TEXT SHOWN:
+ + + + + + +

In response to a successful petition and lawsuit by some of our regional colleagues, last week the U.S. Fish and Wildlife Service released a mapping of critical habitat for the woodland caribou in the Selkirk Mountains. Some 375,500 acres are designated, most of which is in remote roadless areas in Boundary County, Idaho, with some lands designated in Bonner County, Idaho and Pend Oreille County, Washington. The tiny herd of Selkirk caribou — estimated to consist of about 46 animals — are probably the most endangered mammals in the continental United States. Comments will be taken on the proposal through January.
In its news release (pdf), the Fish and Wildlife Service describe the habitat and why it’s important:
The southern Selkirk Mountains caribou is a member of the deer family, and it possesses unique biological and behavioral traits. It prefers high elevations above 4,000 feet and steep terrain with old-growth forests. Small groups of mountain caribou migrate seasonally up and down mountain ranges, rather than undertaking the mass group, long-distance migrations some species of caribou are known for. When winter snow deepens, mountain caribou feed almost exclusively on arboreal lichens that occur on old trees (typically 125 years or older), in high elevation forests.
The primary threat to the species’ survival is the loss of contiguous old growth forest habitats due to timber harvest and wildfires. Human activities such as road-building and recreational trails can also fragment caribou habitat and facilitate the movement of predators into the caribou’s range.
Indeed, like too many other species, woodland caribou were once found across much of the northern United States, but were forced from their habitats by old-growth logging, hunting and poaching, and roads. Now, their last habitat in the U.S. is under stress by disturbance from snowmobiles and winter recreation. For several years, our friends at Selkirk Conservation Alliance, a party to the caribou lawsuit, have performed aerial monitoring of caribou habitat confirming the threats.
According to the Lands Council, also a party to the lawsuit:
The conservation groups petitioned for critical habitat in 2002 and sued for the designation in 2009. In 2005, the conservation groups challenged grooming of snow mobile trails into caribou habitat on the Idaho Panhandle National Forest and obtained an injunction on snow mobile travel and trail grooming in a small portion of the forest that is essential for the caribou. Much of that habitat has now been designated as critical habitat, ensuring these protections will be maintained.
The designation of critical habitat flows directly from the Endangered Species Act, serving the purpose of identifying geographic areas that contain habitat features essential for the conservation of a listed species. The primary legal effect is that critical habitat requires federal agencies to consult with the Fish and Wildlife Service on federal actions that may affect critical habitat, federal agencies are prohibited from funding or authorizing actions that would adversely affect critical habitat.
For our friends at the Bonner County Property Rights Council, who have the caribou designation on their agenda for tonight’s meeting, USFWS points out that: the designation of critical habitat does not affect land ownership; critical habitat is not the same as a refuge, a wilderness area or any other conservation area; it does not allow government or public access to non-federal lands; and a critical habitat designation does not impose restrictions on non-federal lands unless federal funds, permits or activities are involved.
In a statement, Mark Sprengel from Selkirk Conservation Alliance says, “The woodland caribou of the Selkirk Mountains are highly endangered and need this habitat protection to survive. Protecting the caribou means protecting the old-growth forests and wild places of the Selkirks, which are cherished by many.”

+ + + + + + +

EXERCISES TO COMPLETE:
1. According to the caribou habitat article, how many acres are designated as critical habitat?
2. For each statement, say whether the caribou habitat article agrees. Answer yes or no and quote the deciding words. (a) The Selkirk caribou herd is estimated at about 46 animals. (b) Mountain caribou undertake mass group, long-distance migrations. (c) A critical habitat designation affects land ownership.
The lines after this point are separate material, not part of the caribou habitat article.

DATA BELOW:
+ + + + + + +

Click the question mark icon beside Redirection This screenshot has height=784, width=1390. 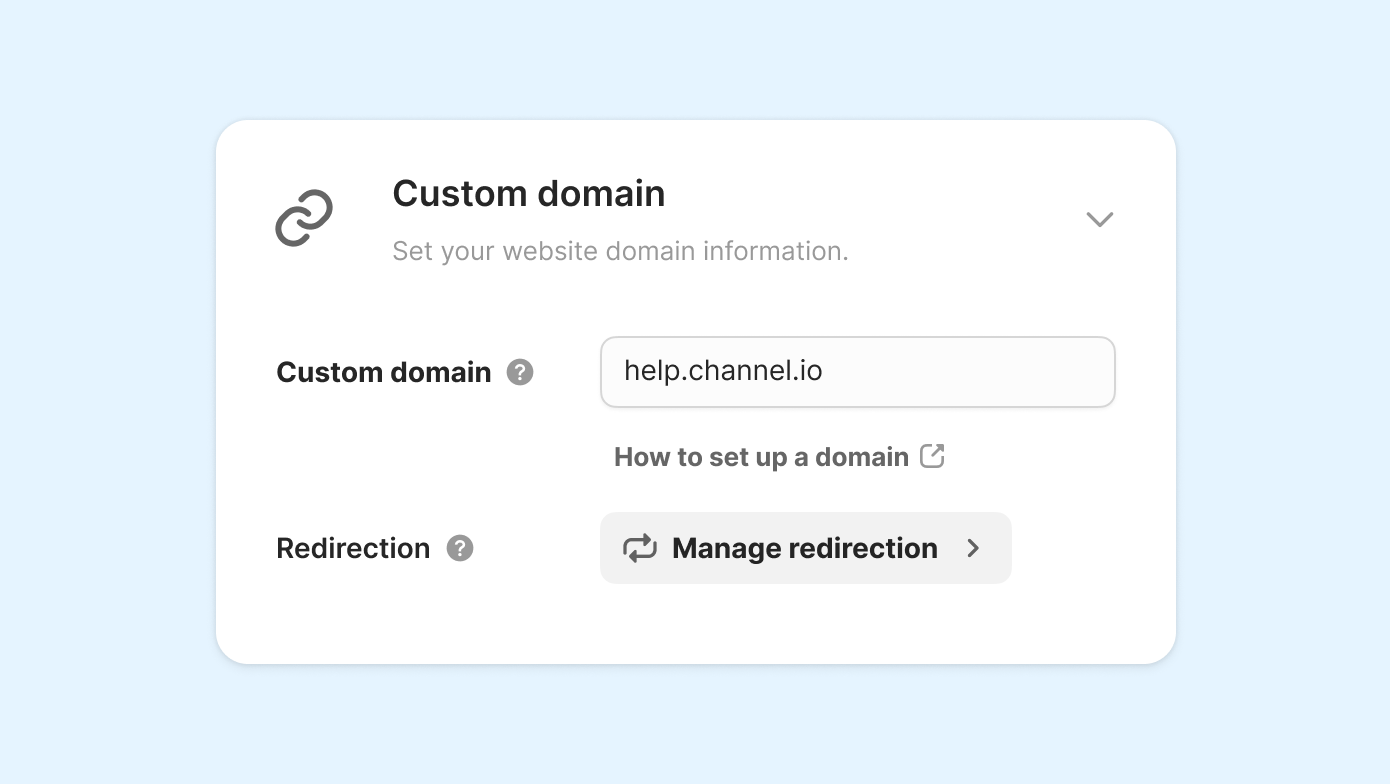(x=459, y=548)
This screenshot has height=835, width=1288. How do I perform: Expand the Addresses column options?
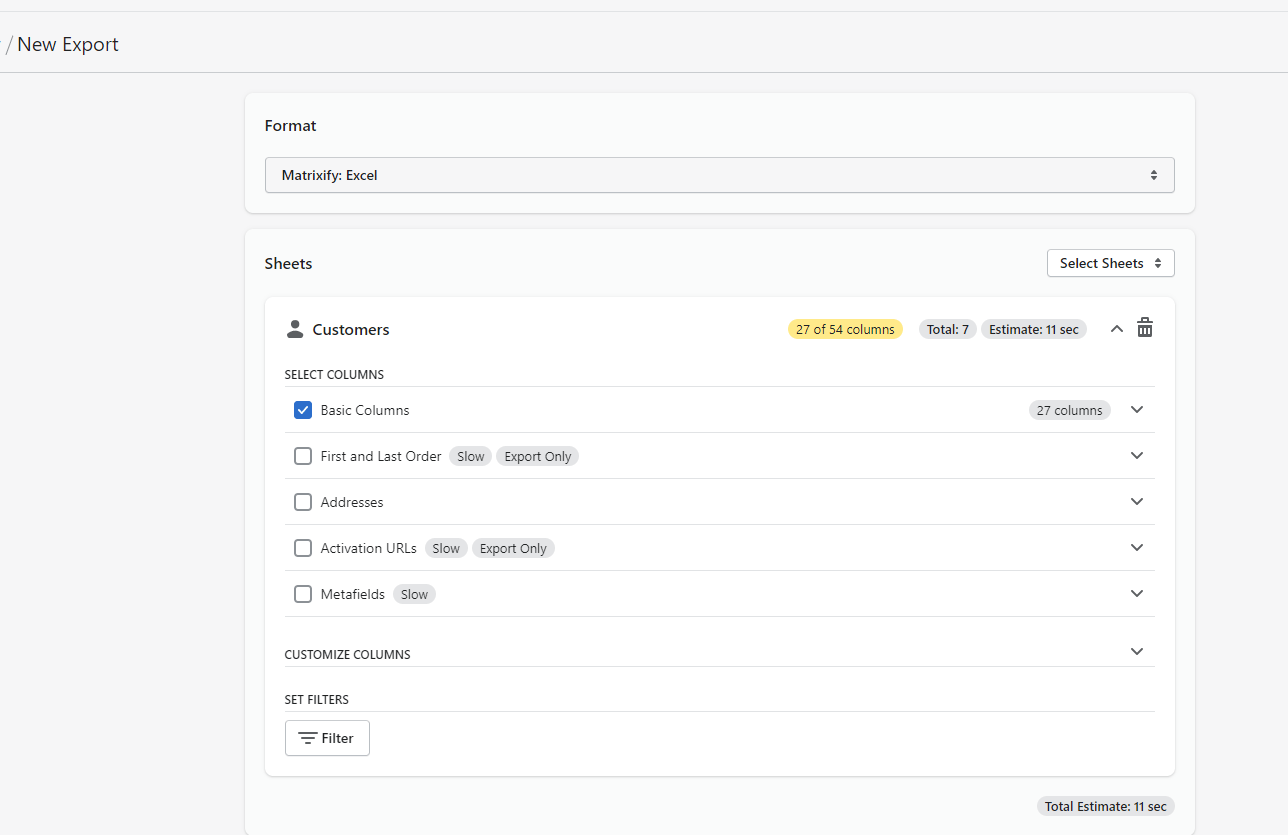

+ + + + + + +

TASK SOLUTIONS:
1. Some 375,500 acres.

2.
(a) Yes: "estimated to consist of about 46 animals"
(b) No: "rather than undertaking the mass group, long-distance migrations some species of caribou are known for"
(c) No: "the designation of critical habitat does not affect land ownership"